The U.S. Bankruptcy Court issued an order approving, on an interim basis, P10 Industries' expedited motion for an order authorizing the assumption of restructuring support agreements with 210/P10 Investment and Langley Holdings. As previously reported, "In connection with the bankruptcy, the Company entered into a restructuring support agreement (the '210 RSA') with 210/P10 Investment ('210 Capital') as well as a restructuring support agreement with Langley Holdings (the acquirer of P10 Industries' former operations (the 'Langley RSA'). Subject to the terms and conditions of the Plan and the 210 RSA, 210 Capital will invest $4.654 million cash in P10 Industries in exchange for shares of the Company's common stock representing approximately 48% of the Company.
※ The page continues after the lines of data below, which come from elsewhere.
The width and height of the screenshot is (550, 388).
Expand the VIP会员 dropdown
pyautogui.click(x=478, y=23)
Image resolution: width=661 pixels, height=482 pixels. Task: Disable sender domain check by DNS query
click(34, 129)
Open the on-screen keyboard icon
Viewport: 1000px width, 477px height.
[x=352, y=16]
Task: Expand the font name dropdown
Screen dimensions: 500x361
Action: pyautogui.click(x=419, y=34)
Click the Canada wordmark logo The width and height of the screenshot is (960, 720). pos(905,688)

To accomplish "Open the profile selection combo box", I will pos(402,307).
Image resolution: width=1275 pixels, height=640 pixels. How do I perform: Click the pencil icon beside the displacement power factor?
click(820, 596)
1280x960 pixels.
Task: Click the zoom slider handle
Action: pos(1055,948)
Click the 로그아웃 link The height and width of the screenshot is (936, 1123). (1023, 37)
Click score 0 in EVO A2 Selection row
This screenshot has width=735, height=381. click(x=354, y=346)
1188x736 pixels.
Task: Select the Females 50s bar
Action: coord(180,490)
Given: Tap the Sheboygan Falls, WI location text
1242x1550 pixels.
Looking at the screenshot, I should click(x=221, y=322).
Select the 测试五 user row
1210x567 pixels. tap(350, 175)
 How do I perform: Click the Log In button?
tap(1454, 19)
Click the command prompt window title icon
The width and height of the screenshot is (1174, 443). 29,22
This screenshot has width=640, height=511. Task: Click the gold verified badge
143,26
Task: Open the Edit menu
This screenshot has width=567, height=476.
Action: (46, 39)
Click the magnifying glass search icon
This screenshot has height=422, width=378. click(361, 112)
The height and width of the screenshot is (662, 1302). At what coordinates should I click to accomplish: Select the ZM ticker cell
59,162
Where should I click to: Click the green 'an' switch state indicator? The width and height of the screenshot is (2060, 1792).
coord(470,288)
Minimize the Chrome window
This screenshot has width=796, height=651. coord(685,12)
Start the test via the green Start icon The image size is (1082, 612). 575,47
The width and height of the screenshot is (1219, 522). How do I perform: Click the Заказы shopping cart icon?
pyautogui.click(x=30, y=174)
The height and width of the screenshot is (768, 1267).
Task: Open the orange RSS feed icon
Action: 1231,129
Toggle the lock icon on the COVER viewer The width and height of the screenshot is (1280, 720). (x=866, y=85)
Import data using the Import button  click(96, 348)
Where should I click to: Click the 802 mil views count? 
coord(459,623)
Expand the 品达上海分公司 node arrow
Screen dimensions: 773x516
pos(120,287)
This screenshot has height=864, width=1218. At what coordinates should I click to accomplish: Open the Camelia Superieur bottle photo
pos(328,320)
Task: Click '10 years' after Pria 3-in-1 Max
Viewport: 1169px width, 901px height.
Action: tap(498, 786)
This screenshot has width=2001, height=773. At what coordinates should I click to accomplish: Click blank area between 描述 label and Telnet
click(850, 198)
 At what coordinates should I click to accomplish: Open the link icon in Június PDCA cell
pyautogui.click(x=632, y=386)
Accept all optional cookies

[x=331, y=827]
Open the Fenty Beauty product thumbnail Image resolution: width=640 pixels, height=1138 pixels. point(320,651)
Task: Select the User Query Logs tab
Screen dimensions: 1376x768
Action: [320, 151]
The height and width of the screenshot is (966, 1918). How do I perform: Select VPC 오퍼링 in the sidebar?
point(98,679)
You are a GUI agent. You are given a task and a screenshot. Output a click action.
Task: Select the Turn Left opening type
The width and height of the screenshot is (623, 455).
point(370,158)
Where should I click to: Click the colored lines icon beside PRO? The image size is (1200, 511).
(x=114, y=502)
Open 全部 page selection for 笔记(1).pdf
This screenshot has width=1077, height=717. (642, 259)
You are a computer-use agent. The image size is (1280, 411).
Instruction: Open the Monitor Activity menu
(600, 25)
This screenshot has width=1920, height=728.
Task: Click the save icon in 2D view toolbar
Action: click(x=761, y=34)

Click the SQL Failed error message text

In addition, 210 Capital will provide up to $10 million of financing to be used for acquisitions (subject to the terms and conditions of the plan and the 210 RSA) as P10 Industries implements its strategy of monetizing its intellectual property and seeking investments in companies that generate profit and positive cash flows, thus creating long-term stockholder value."